The typewriter seemed to be the perfect solution. It's a portable, and, enclosed in its case, makes a solid seat. I put it on the chair in the kitchen, sat on top of it, and found that I could see the highway. Whenever I saw headlights of a car coming slowly I told Grant, and he put down his paper to go out after it. During the average early evening--the part that was my shift--there weren't, usually, more than two or three coming slowly enough to rate any attention, so Grant's reading or resting wasn't much disturbed. Of the two or three, he usually managed to get one, so I couldn't use the excuse that it didn't pay, to resign from my boring job.

Even though I was more comfortable, now that I could sit down, I was still bored. I decided to try to read. The impracticality of such frivolity became apparent at once. If I let the book rest on my lap, I had to look downward at it in order to read it. And if I looked downward, I couldn't see the flash of headlights on the highway. The only way I could keep watch on the highway as I read was to hold the book up in front of me, so high that the light of headlights would be visible beneath it, or, for variety, a little lower, so that the headlights would appear above it.

My arms began to ache before I had done that very long. Finally I put my feet on the typewriter case and rested the book on my knees. Except for the fact that I had no backrest, since the typewriter case came most of the way up the back of the chair, I was quite comfortable in this position. The only flaw in the arrangement was that every few seconds I'd catch a glimpse of lights down the highway, and I'd have to stop reading and gauge the speed of the car.

If it was a fast one, I could return to my reading; if it was a slow one, I yelled, "Eep!" at Grant, and he'd go into action. At first I had said to him, when I saw a slow car, "Better go outside, dear. Here comes one that looks like it might stop."--or, "Hurry out there! Here comes a slow one!" But I reasoned that all that was a tremendous waste of energy. After all, he knew perfectly well I wasn't sitting in front of the kitchen window in such an uncomfortable position because I thought it would improve my complexion. He knew why I was sitting there, and there was no need for me to launch into detailed explanations whenever I saw a slow car. So I saved time and energy by simply remarking "Eep"; and he always knew exactly what I meant.

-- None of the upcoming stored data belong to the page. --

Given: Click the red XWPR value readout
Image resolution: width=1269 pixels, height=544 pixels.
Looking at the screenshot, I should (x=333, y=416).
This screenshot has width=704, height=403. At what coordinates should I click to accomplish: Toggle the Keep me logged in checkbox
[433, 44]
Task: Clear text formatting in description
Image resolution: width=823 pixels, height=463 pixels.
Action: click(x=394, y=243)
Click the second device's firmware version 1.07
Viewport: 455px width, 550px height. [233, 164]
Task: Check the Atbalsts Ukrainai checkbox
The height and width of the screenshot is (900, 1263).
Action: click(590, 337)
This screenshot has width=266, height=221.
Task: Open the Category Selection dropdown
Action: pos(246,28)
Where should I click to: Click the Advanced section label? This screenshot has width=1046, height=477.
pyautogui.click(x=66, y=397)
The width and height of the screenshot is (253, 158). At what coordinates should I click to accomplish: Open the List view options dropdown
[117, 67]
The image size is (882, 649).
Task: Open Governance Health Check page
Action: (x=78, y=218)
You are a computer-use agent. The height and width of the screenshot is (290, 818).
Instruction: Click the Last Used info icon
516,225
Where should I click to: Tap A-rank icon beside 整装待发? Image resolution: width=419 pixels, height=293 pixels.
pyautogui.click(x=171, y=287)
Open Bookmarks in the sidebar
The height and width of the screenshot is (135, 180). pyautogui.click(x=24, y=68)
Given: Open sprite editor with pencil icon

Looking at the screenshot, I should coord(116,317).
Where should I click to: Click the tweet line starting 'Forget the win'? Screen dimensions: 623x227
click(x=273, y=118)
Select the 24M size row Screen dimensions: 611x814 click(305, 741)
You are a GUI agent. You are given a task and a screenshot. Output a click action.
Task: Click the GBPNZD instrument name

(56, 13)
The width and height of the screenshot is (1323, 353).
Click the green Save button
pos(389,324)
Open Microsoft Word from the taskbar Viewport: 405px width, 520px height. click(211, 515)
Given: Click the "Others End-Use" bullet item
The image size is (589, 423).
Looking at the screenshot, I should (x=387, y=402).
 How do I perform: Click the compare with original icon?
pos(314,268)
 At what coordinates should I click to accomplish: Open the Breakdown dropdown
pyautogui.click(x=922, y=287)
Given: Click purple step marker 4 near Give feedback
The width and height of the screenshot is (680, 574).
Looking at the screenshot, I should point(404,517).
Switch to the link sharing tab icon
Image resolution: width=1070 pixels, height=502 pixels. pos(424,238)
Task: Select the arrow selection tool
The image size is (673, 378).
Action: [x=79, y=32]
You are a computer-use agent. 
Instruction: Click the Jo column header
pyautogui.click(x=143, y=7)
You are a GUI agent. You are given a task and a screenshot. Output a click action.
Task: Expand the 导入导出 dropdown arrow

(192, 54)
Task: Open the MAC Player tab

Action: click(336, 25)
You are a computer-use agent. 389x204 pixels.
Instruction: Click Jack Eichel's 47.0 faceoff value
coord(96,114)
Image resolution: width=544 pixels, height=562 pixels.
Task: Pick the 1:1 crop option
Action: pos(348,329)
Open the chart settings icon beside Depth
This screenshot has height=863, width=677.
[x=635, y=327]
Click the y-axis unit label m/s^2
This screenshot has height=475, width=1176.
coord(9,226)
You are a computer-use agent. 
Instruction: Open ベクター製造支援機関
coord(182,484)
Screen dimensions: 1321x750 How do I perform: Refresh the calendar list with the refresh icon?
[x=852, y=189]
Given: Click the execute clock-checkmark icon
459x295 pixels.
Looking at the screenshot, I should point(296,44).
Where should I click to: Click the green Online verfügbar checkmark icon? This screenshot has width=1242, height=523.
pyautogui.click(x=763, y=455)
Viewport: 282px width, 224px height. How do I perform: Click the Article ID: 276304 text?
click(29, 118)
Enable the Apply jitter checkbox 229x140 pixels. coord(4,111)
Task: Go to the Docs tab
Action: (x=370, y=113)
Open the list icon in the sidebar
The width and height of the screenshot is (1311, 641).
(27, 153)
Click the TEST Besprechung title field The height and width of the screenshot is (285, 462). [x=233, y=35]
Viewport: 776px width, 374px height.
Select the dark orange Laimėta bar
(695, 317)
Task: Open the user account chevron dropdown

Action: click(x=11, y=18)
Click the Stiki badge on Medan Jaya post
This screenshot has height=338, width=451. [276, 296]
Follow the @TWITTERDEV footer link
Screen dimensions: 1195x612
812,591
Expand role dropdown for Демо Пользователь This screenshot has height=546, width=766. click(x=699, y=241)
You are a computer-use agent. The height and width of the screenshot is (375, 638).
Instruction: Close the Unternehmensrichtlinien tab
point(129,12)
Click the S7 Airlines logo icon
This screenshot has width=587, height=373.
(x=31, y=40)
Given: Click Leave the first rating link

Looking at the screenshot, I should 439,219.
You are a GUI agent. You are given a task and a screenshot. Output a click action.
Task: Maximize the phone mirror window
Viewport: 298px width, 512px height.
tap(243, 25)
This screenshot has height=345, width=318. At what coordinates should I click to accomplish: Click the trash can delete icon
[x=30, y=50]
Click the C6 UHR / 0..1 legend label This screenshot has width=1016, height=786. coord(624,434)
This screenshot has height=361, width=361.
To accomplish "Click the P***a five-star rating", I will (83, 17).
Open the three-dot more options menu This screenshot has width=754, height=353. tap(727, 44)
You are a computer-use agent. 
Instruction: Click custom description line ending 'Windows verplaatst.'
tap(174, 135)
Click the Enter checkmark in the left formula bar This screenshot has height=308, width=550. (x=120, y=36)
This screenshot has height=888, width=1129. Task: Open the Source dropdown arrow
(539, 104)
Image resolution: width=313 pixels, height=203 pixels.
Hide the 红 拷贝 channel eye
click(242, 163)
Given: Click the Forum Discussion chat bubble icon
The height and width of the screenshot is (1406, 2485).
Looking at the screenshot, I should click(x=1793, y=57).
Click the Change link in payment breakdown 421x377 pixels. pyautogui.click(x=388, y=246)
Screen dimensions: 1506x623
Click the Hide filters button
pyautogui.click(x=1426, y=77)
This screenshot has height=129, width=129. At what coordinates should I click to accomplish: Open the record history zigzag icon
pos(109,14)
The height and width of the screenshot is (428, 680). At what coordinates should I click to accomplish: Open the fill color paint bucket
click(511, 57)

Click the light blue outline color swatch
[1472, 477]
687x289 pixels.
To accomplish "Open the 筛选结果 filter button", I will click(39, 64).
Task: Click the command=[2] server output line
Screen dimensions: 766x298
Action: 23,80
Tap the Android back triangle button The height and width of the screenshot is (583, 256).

Cars came dribbling along the highway every few seconds, and although the actual prospects were few, the interruptions to my reading were many. I seldom was able to finish two consecutive sentences before the twinkle of headlights dragged me away from the printed words.

Sometimes I thought it might be easier just to give up the idea of reading.

It was difficult, too, to keep up with my writing. If I tried to write in our own cabin, the proximity of Grant and the children, and their noise, made it impossible for me to concentrate. And Grant didn't like having me go to cabin 15 for a few hours at a time, since that left him with a lot to handle. For a time I kept my writing to a minimum, neglecting every phase of it except a monthly feature I was doing regularly for a women's digest magazine. I grew very dissatisfied with the unproductiveness of my daily routine, though, and told Grant I must start writing again. He agreed to take over the entire responsibility of the place and the children during the baby's afternoon nap if I'd be gone only an hour; at any time after an hour, the baby might wake up and it was difficult for him to manage her and wait on customers at the same time.

The children were both in bed by seven-thirty every night, and each night at seven-thirty-five I went back to cabin 15, with my writing paraphernalia and my watch and a match to light the heater, to stay until nine, when I'd go back to look out the kitchen window for slow cars. (On the nights when we didn't have many vacancies left at that time, and it looked as though number 15 might be rented soon, I went into our kitchen to write, after first extracting a solemn promise--a new one each night--from Grant that he would keep out.)

Sometimes after I'd get across the driveways and the grass islands into number 15, it would start to rain. There was something wonderful about that, and yet it gave me a lost feeling too, knowing that my family was snug in a cabin across the chasm of downpour, while I was here alone. When it rained I usually spent as much time watching it as I did writing. I opened the door to a blast of cold air, and the sight of a lead-colored, darkening sky. Or I looked through the slats of the Venetian blind. I could see the sparkle-spattered highway shimmering like a smooth sheet of glass, glittering with the reflection of lights from the service stations, and rippled by the gusts of cold wind that danced continually across it. There were pools of black water in the gravel of our driveways, and the Chinese elms waved their wet, lacy branches mournfully. The neon signs glowed through the rain, and water trickled off the curbs of the islands of grass and the island of geraniums beneath our sign. Thunder shook all of San Gorgonio Pass intermittently, and lightning flashed the trees to a wet, brilliant green. The fury of it, and my own solitude, filled me with a kind of exultation.

Rainy weather never interfered much with David's school. We always drove him to the school, which was about a mile away, and got him after school. I usually drove him to school in the morning with Donna sitting primly in the back seat; by afternoon Grant was awake, and he picked him up after school.